An item is not considered vintage unless it's 20-100 years old and is usually a clear representation of the era in which it was made so every decade presents new items that fit this category.
Vintage clothing can be anything from haute couture to mainstream fashion labels and is often made of high quality materials such as silk, leather and wool. Most items will have to be dry cleaned because of this. Construction is key when searching for vintage items. The attention to detail is what makes the items unique so look for items that are finely crafted.
Because women's sizing has changed over time, vintage pieces tend to be sized bigger than how they actually fit so when buying an item take this into consideration and buy a size up from what you actually wear. The era in which it was made will also help with sizing. Pre-1960s fashion was often handmade or tailor made so there will be no label. Know your measurements.

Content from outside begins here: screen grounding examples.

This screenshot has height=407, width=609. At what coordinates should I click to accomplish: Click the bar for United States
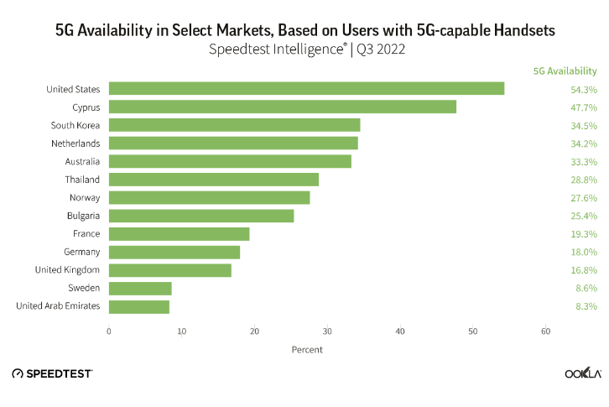click(306, 89)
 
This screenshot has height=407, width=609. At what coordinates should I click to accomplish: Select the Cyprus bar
click(283, 107)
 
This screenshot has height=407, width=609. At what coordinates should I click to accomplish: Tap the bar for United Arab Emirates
click(139, 306)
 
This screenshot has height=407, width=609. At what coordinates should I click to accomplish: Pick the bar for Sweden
click(140, 289)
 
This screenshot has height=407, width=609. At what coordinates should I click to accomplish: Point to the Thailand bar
click(214, 180)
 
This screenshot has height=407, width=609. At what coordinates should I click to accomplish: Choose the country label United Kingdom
click(67, 270)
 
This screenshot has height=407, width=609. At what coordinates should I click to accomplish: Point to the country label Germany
click(81, 252)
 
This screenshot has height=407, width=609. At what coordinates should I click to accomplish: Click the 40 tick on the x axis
click(400, 331)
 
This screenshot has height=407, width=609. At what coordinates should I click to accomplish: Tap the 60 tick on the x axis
click(546, 331)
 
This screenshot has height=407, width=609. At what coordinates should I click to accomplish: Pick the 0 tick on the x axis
click(109, 331)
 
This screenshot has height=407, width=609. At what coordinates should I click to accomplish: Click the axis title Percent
click(307, 349)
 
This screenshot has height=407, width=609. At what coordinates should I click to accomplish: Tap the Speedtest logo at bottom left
click(52, 373)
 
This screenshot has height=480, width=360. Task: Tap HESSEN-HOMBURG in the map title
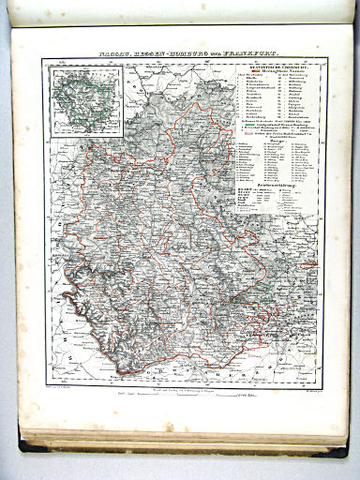coord(165,53)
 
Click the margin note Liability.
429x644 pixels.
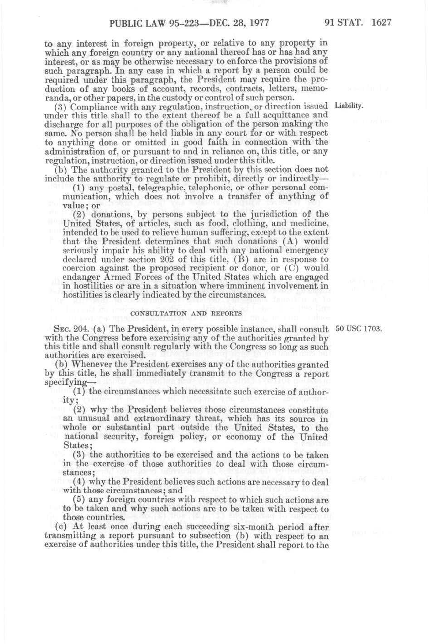(349, 106)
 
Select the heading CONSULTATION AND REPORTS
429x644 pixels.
(186, 313)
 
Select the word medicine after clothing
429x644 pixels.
(309, 223)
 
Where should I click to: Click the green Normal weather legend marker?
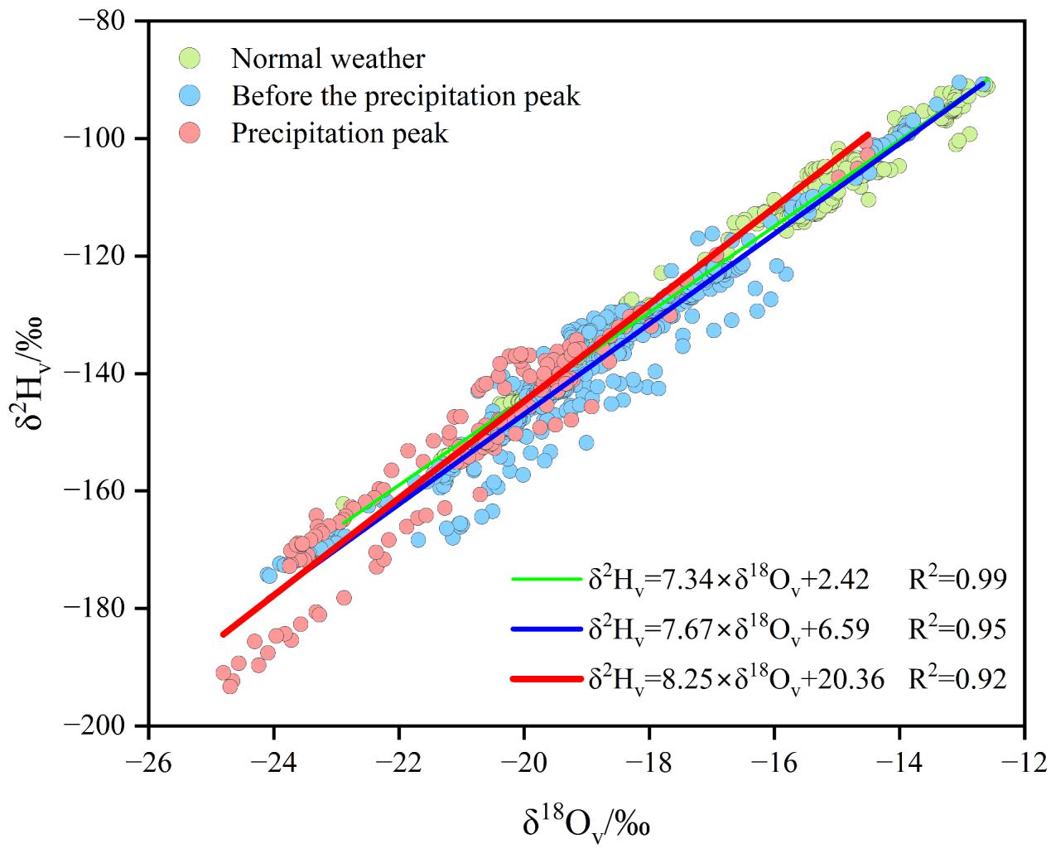point(190,58)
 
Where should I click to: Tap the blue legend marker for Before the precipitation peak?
point(190,95)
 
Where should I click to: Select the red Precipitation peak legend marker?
point(190,133)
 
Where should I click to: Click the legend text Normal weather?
point(328,59)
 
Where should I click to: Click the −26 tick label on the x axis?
point(148,762)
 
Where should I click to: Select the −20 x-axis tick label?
point(523,762)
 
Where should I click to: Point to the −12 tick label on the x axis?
point(1024,762)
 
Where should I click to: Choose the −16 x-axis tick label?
point(774,762)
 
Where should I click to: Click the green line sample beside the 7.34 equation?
point(546,580)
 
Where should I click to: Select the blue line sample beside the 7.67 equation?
point(546,629)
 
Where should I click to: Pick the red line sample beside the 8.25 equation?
point(546,679)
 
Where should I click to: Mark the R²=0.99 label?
point(957,579)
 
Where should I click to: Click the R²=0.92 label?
point(957,678)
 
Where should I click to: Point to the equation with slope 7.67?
point(729,629)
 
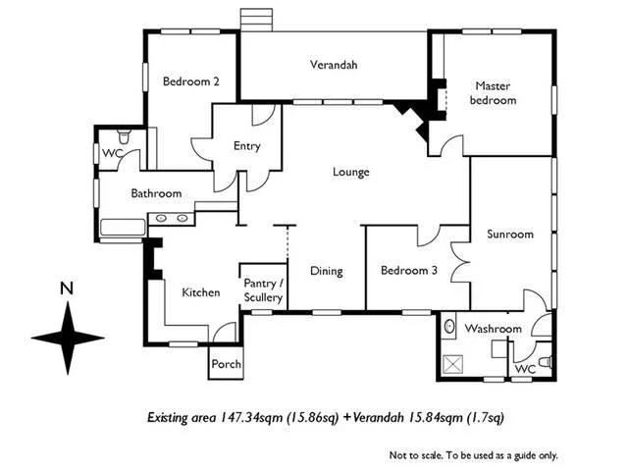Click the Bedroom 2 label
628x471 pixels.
point(190,82)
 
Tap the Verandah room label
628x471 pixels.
point(334,66)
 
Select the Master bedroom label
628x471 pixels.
point(492,93)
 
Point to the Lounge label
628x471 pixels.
point(350,173)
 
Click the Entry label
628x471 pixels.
point(246,146)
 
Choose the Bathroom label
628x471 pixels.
point(157,194)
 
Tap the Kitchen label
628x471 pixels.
point(200,291)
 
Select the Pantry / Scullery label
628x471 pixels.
point(263,290)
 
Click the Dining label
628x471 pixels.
point(326,272)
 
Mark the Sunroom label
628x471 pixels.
point(510,235)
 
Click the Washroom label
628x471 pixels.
point(493,328)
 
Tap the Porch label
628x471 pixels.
point(225,364)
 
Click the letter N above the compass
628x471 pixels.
point(67,288)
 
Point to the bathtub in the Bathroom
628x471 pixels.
point(122,229)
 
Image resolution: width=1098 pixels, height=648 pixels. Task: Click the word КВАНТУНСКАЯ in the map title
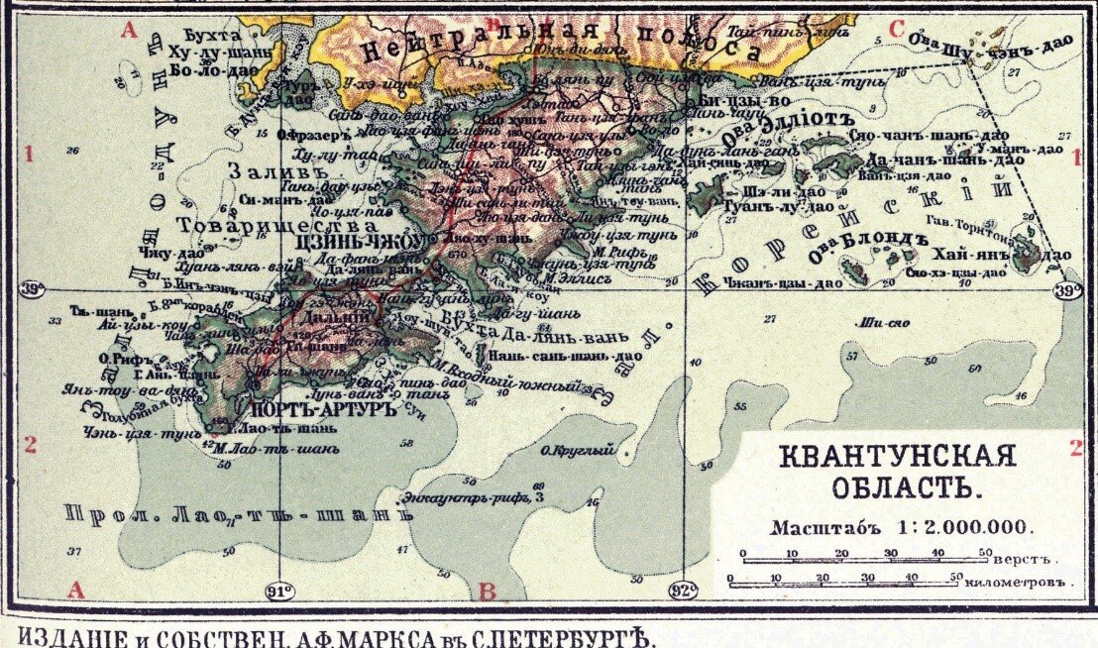[x=897, y=457]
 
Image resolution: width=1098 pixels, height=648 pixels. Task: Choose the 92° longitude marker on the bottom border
[x=685, y=592]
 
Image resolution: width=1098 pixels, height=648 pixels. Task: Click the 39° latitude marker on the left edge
[x=31, y=290]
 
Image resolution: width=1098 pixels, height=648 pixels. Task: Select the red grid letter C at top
[x=896, y=30]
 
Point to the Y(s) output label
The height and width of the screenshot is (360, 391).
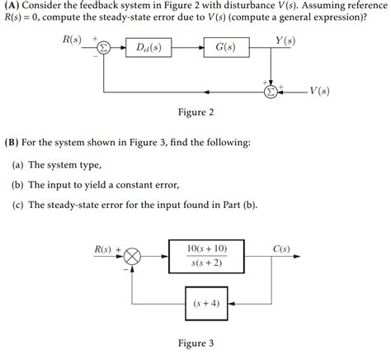(286, 40)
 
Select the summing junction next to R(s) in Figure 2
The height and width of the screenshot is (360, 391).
(104, 49)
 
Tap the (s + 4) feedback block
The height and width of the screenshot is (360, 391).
(206, 303)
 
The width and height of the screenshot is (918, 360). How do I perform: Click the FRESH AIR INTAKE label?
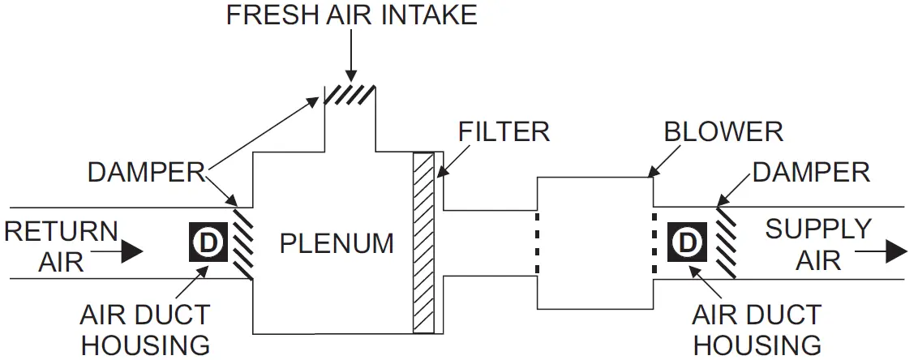pyautogui.click(x=351, y=15)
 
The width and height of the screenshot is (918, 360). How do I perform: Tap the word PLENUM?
pyautogui.click(x=337, y=242)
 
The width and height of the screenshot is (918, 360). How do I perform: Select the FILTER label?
pyautogui.click(x=503, y=131)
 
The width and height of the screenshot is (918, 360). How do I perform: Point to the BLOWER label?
pyautogui.click(x=723, y=131)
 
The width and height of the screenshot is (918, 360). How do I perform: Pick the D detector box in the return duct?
pyautogui.click(x=208, y=242)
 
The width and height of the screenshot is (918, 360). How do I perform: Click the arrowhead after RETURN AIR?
pyautogui.click(x=133, y=252)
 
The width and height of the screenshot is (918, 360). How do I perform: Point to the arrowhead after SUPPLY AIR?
pyautogui.click(x=894, y=252)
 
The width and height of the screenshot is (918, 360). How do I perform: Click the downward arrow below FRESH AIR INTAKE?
pyautogui.click(x=350, y=61)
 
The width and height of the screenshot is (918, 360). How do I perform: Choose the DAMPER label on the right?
pyautogui.click(x=810, y=172)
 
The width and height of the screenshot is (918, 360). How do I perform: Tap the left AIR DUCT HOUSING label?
pyautogui.click(x=146, y=329)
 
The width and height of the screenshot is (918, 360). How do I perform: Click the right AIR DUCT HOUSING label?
pyautogui.click(x=757, y=328)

Labeling is also an important thing to look for when shopping. Vintage labels are often bigger and/or flashier than today's modern, sleek labeling. You may also see a series of numbers on the labels usually the style or stock number. This is how designers kept up with their designs before modern technology.
Check the tags for the origin of the item. Brand labels with major cities such as New York, San Fransisco, Paris, London, etc. will be listed alongside the brand name. This was done to note that you were buying a piece originating from a major city. In past era's this was something to brag about because they were not duplicated or mass-produced. Vintage labels may also include a Made in the USA tag, which meant that as the unions started to lose production and manufacturing to Asian countries some companies opted to produce in the USA without a union which resulted in higher production costs. Some items may also have a union tag.
You don't want to look like you're wearing a costume so make sure the items you purchase will fit easily into your existing wardrobe. You want to be able to incorporate vintage into your closet for a modern look. Stay away from too far out items unless they are accessories. They key is to be able to have these items in your closet forever and even pass down to your children.